Re: [PATCH net-next 4/6] arm64: dts: fsl: ls1028a: Add Felix switch port DT node

From: Florian Fainelli
Date: Fri Jul 05 2019 - 12:03:24 EST

On 7/5/2019 2:08 AM, Vladimir Oltean wrote:
> Hi Andrew,
> On Fri, 5 Jul 2019 at 07:49, Andrew Lunn <andrew@xxxxxxx> wrote:
>> Hi Vladimir
>>> - DSA is typically used for discrete switches, switchdev is typically
>>> used for embedded ones.
>> Typically DSA is for discrete switches, but not exclusively. The
>> b53/SF2 is embedded in a number of Broadcom SoCs. So this is no
>> different to Ocelot, except ARM vs MIPS. Also, i would disagree that
>> switchdev is used for embedded ones. Mellonex devices are discrete, on
>> a PCIe bus. I believe Netronome devices are also discrete PCIe
>> devices. In fact, i think ocelot is the only embedded switchdev
>> switch.
>> So embedded vs discrete plays no role here at all.
> drivers/staging/fsl-dpaa2/ethsw/ is another example of switchdev
> driver for an embedded switch.
> I would give it to you that the sample size is probably too small to
> say 'typically', but my point was that in order to support cascaded
> switches it makes more sense for those to be discrete.
>>> - The D in DSA is for cascaded switches. Apart from the absence of
>>> such a "Ocelot SoC" driver (which maybe can be written, I don't know),
>>> I think the switching core itself has some fundamental limitations
>>> that make a DSA implementation questionable:
>> There is no requirement to implement D in DSA. In fact, only Marvell
>> does. None of the other switches do. And you will also find that most
>> boards with a Marvell switch use a single device. D in DSA is totally
>> optional. In fact, DSA is built from the ground up that nearly
>> everything is optional. Take a look at mv88e6060, as an example. It
>> implements nearly nothing. It cannot even offload a bridge to the
>> switch.
> Let me see if I get your point.
> The D is optional, and the S is optional.

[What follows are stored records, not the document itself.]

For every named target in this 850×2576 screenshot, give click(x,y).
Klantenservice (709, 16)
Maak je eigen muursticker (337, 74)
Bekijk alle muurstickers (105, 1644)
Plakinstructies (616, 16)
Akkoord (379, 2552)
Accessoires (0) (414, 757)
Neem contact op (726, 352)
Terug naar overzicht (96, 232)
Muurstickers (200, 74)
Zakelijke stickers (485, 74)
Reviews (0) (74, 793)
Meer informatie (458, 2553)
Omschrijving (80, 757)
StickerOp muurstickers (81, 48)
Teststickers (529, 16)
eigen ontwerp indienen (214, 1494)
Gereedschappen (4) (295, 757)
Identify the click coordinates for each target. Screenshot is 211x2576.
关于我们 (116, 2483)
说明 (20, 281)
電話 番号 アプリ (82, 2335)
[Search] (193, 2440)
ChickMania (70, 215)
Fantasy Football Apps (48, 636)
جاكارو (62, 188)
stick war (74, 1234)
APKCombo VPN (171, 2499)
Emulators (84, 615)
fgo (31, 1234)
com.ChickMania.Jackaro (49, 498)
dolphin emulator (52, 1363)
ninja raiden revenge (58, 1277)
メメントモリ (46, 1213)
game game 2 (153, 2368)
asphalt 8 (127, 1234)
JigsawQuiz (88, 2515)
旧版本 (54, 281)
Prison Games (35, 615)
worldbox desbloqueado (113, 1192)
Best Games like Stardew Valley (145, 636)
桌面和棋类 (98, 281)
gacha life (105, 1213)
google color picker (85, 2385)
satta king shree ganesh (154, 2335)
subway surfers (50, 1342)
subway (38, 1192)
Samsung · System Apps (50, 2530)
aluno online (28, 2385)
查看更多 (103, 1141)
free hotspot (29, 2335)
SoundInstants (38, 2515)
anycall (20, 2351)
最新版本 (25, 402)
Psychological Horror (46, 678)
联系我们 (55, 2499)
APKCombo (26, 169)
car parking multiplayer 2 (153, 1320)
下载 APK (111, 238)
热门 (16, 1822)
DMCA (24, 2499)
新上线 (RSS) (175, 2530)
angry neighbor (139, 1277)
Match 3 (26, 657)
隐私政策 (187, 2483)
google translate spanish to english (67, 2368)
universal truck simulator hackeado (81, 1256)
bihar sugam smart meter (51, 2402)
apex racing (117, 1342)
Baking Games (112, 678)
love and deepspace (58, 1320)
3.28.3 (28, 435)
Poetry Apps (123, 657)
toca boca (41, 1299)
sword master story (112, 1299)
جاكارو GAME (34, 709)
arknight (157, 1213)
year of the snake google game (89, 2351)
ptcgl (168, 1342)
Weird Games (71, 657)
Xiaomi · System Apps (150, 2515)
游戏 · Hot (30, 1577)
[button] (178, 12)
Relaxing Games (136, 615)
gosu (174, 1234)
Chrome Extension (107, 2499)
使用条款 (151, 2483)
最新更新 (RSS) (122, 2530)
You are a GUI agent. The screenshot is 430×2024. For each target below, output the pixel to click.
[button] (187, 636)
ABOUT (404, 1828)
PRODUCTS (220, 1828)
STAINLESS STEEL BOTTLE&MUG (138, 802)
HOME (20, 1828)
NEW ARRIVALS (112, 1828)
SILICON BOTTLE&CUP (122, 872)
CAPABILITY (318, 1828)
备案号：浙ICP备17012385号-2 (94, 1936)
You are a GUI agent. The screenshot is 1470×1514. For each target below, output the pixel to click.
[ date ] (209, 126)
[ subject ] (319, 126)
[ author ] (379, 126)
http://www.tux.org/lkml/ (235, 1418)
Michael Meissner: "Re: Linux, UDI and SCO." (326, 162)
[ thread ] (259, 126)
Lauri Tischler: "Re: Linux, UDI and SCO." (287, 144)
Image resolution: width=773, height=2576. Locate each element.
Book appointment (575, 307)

So what's left? :)
> Also, there's a big difference between "the hardware can't do it" and
> "the driver doesn't implement it". If I follow your argument, would
> you write a DSA driver for a device that doesn't do L2 switching?
> Along that same line, what benefit does the DSA model bring to a
> switch that can't do cascading, compared to switchdev? I'm asking this
> as a user, not as a developer.

As an user, I don't think there are compelling arguments to either
switchdev or DSA because the end result is the same: network devices
that can offload "stuff". As a developer though, there is much less code
to write with DSA than with switchdev to get your HW live.

>>> So my conclusion is that DSA for Felix/Ocelot doesn't make a lot of
>>> sense if the whole purpose is to hide the CPU-facing netdev.
>> You actually convinced me the exact opposite. You described the
>> headers which are needed to implement DSA. The switch sounds like it
>> can do what DSA requires. So DSA is the correct model.
>> Andrew
> Somebody actually asked, with the intention of building a board, if
> it's possible to cascade the LS1028A embedded switch (Felix) with
> discrete SJA1105 devices - Felix being at the top of the switch tree.
> Does the DSA model support heterogeneous setups (parsing stacked
> headers)? I can't tell if that's how EDSA tags work. With switchdev
> for Felix there wouldn't be any problem - it just wouldn't be part of
> the DSA tree and its own driver would remove its tags before DSA would
> look at the rest.

DSA not does not make any particular assumptions about how the stacking
is done actually because each slave network device is expected to
provided standard Ethernet frames to the network stack. How you get to
that point is entirely specific to what the hardware can do.

You do what Andrew described about one of my setup (bcm_sf2 w/ tagging
enabled and b53 w/o tagging, see more below why [1]]) and both being
discrete switch trees, with the master netdev of the b53 being a slave
netdev provided by bcm_sf2. If your tagging protocol supports it you can
make them part of the same DSA switch tree and just have them have
different switch identifiers, that is what Marvell switches do and it
works just great. In your case, I suppose you could even use double VLAN
tagging to get such cascading to work, that would limit you to a two
level of cascading, unless you invent something custom.

[1]: The original Broadcom tag format introduced with BCM5325/5365 did
support cascading in the same way that Marvell did where a switch
identifier can be added in addition to a port number within the tag. The
newest Broadcom tag that was introduced with 5395 and newer dropped
support for the switch identifier and the switch will "terminate" the
first (from start of Ethernet frame) tag that it receives. This is the
reason why we need to disable tagging on the outermost B53 device that
we are connected to. This means those network devices are mainly
configuration endpoints and not passing data (DSA_TAG_PROTO_NONE),
though we could use DSA_TAG_PROTO_8021Q and resolve that now.